Mondoo
Docs
CloudGoogle Cloud

Scan GCP Projects with Workload Identity Federation

Use Workload Identity Federation to let a service account in one GCP project scan resources in other GCP projects without exporting keys.

Use Workload Identity Federation (WIF) to let a service account in one GCP project scan resources in other GCP projects — without exporting keys or creating service accounts in the target projects.

This guide uses direct resource access (no service account impersonation). You create a Workload Identity Pool in each target project that trusts a specific service account from your scanner project. At runtime, the scanner VM exchanges its Google-issued identity token for a federated access token that carries the granted roles in the target project.

You can also configure this approach using service account impersonation with WIF if your security policy requires it.

Example setup in this guide:

RoleProject IDDescription
Scanner (source)scanner-projectRuns the VM with cnspec installed
Target Atarget-project-aFirst project to be scanned
Target Btarget-project-bSecond project to be scanned

You repeat steps 1 through 5 for each target project. You configure the scanner project only once.

Prerequisites

  • IAM permissions: You need roles/iam.workloadIdentityPoolAdmin on each target project and iam.serviceAccounts.get on the scanner project's service account.
  • APIs enabled on each target project: iam.googleapis.com and cloudresourcemanager.googleapis.com
  • A GCE VM in the scanner project with a dedicated service account attached (not the default compute service account)
  • cnspec installed on the VM

Enable the required APIs on each target project:

gcloud services enable iam.googleapis.com \
  cloudresourcemanager.googleapis.com \
  --project="target-project-a"

gcloud services enable iam.googleapis.com \
  cloudresourcemanager.googleapis.com \
  --project="target-project-b"

Step 1: Gather scanner service account information

From any machine where you are authenticated as a project admin, look up the scanner service account's unique ID. This numeric ID is used in the trust condition instead of the email address because it is immutable — it survives service account deletion and recreation with the same name.

SCANNER_SA_EMAIL="scanner-sa@scanner-project.iam.gserviceaccount.com"

SCANNER_SA_ID=$(gcloud iam service-accounts describe "$SCANNER_SA_EMAIL" \
  --format='value(uniqueId)')

echo "Scanner SA unique ID: $SCANNER_SA_ID"

Step 2: Configure each target project

Repeat the remaining steps for each target project.

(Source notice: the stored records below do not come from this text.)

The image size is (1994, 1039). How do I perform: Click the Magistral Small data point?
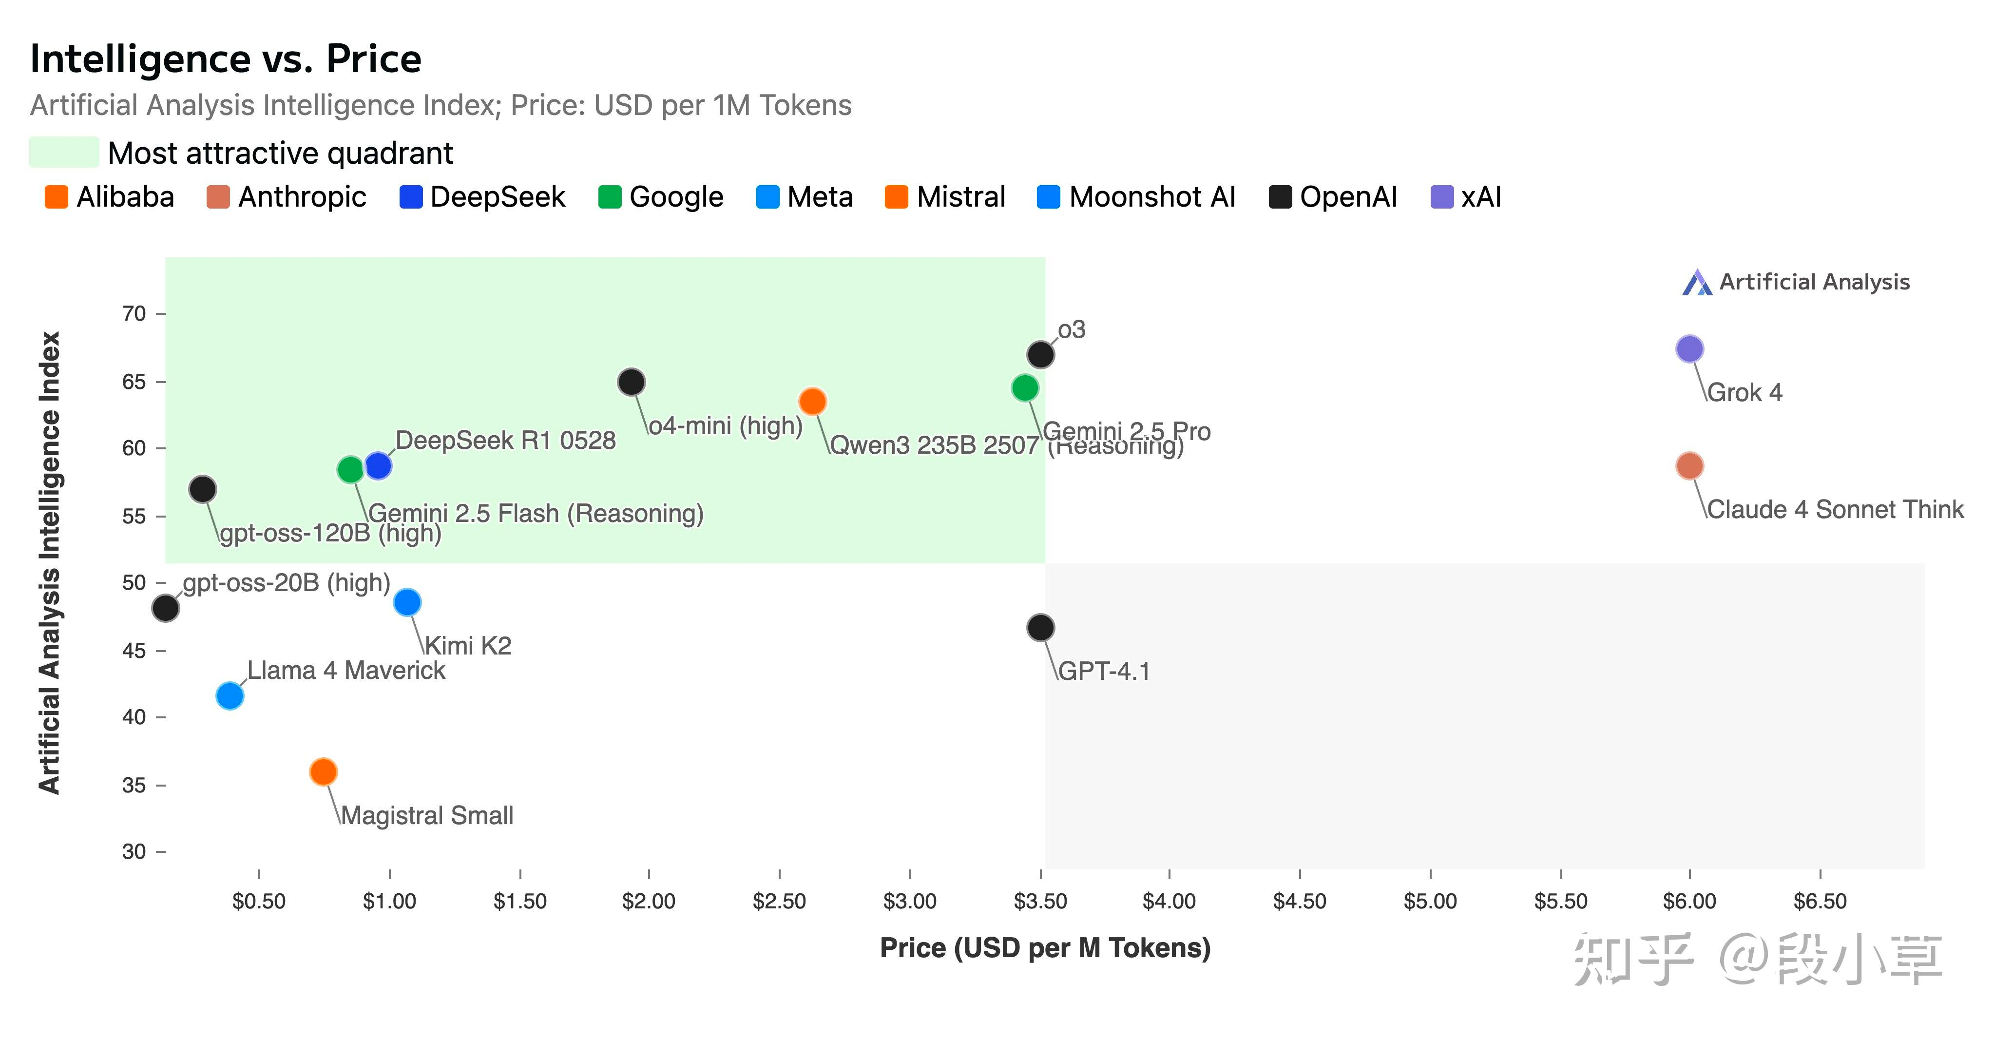coord(323,771)
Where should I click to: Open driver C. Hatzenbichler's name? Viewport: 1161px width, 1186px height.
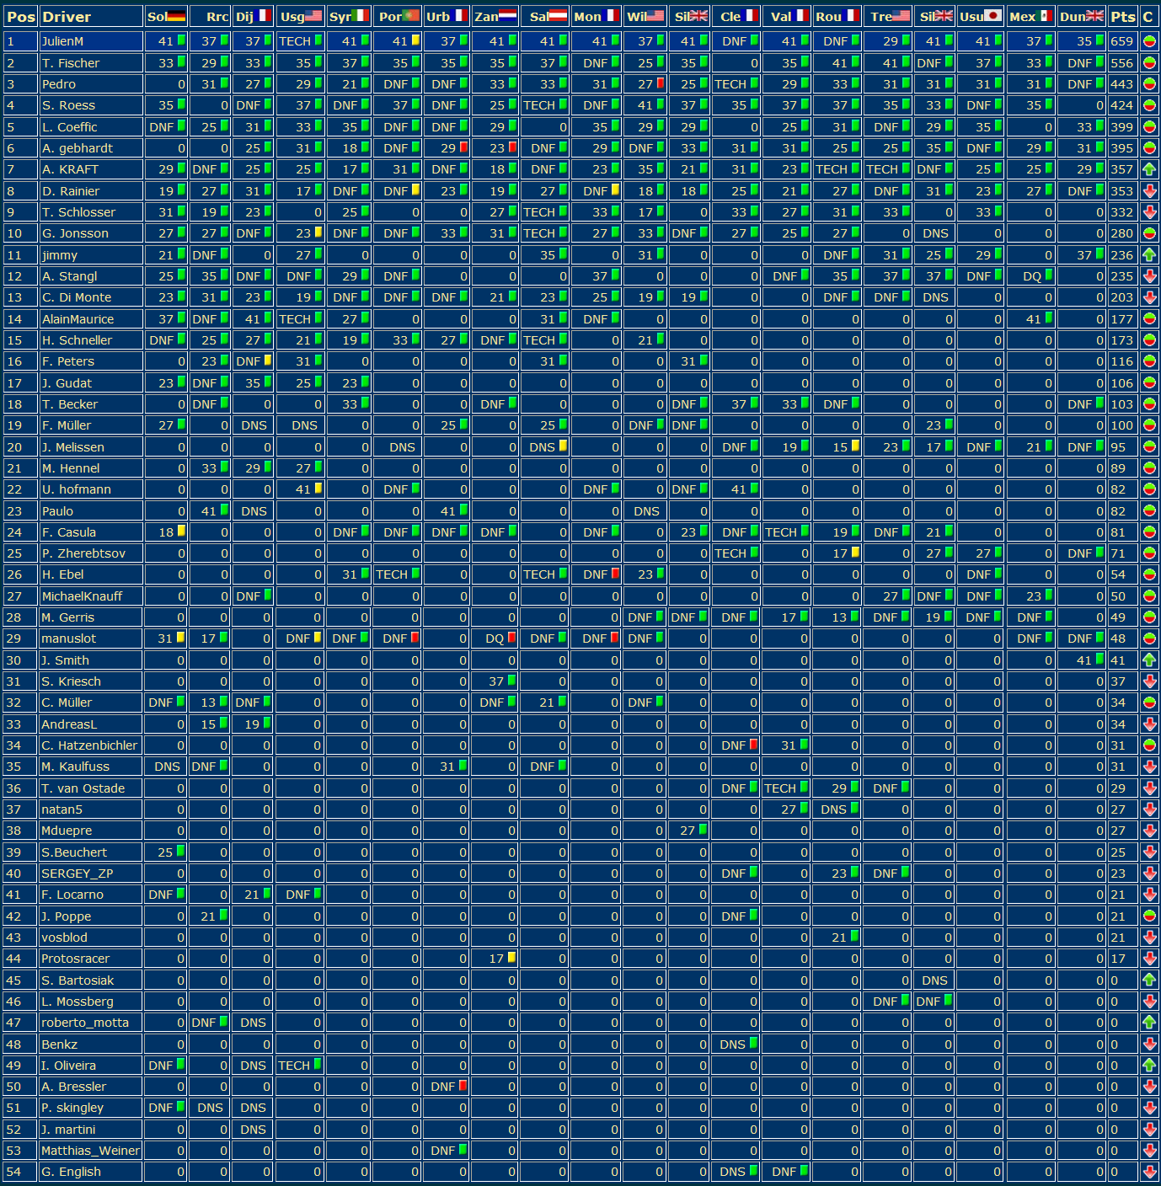(89, 745)
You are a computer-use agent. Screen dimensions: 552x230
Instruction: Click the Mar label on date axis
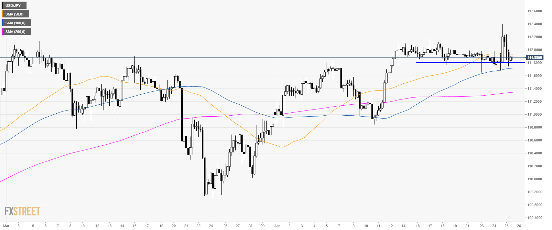point(6,226)
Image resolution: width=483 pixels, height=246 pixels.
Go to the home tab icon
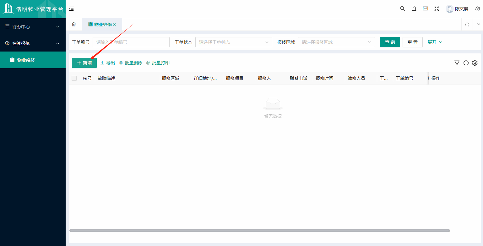74,25
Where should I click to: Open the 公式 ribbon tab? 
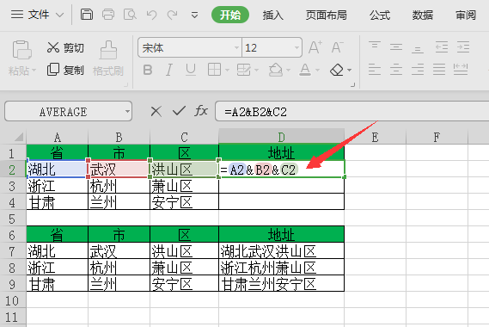click(x=380, y=15)
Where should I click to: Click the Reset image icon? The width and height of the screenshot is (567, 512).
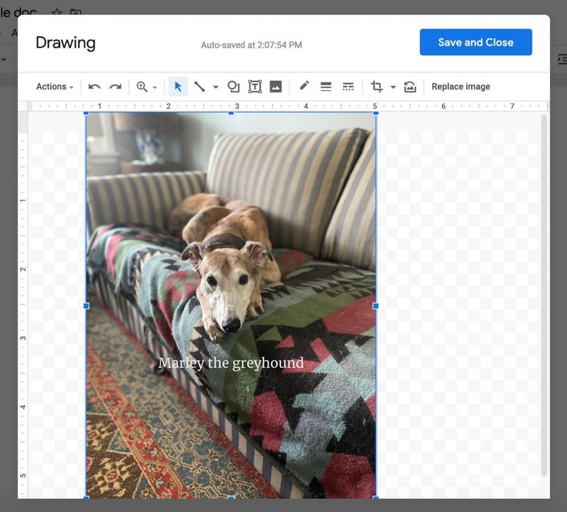click(411, 86)
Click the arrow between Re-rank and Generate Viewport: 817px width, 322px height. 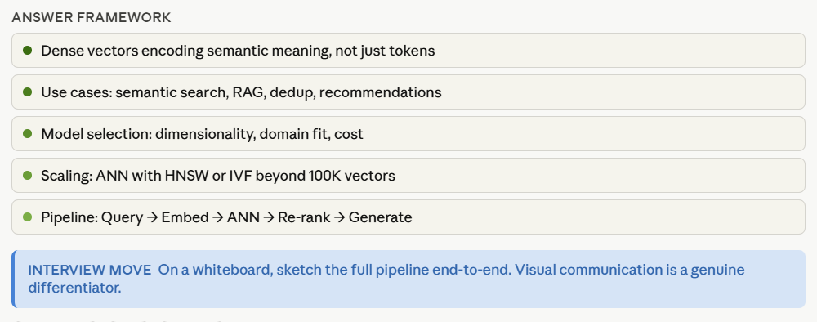click(x=339, y=217)
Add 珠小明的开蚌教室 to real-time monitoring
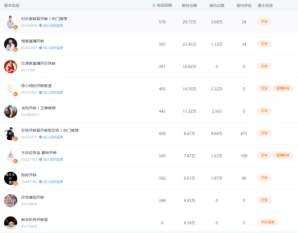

The examples below show both target projects.

Set variables

LOCATION="global"

Target A:

TARGET_PROJECT="target-project-a"
IDENTITY_POOL_ID="scanner-pool"
PROVIDER_ID="scanner-provider"
TARGET_PROJECT_NUMBER=$(gcloud projects describe "$TARGET_PROJECT" \
  --format='value(projectNumber)')

Target B:

TARGET_PROJECT="target-project-b"
IDENTITY_POOL_ID="scanner-pool"
PROVIDER_ID="scanner-provider"
TARGET_PROJECT_NUMBER=$(gcloud projects describe "$TARGET_PROJECT" \
  --format='value(projectNumber)')

Pool and provider IDs only need to be unique within a project. Using the same names across target projects is fine and simplifies management.

Step 3: Create the Workload Identity Pool and OIDC provider

Create the Workload Identity Pool

gcloud iam workload-identity-pools create "$IDENTITY_POOL_ID" \
  --project="$TARGET_PROJECT" \
  --location="$LOCATION" \
  --display-name="Scanner Pool"

Create the OIDC provider

The provider trusts Google-issued identity tokens and restricts authentication to the scanner service account by its unique ID.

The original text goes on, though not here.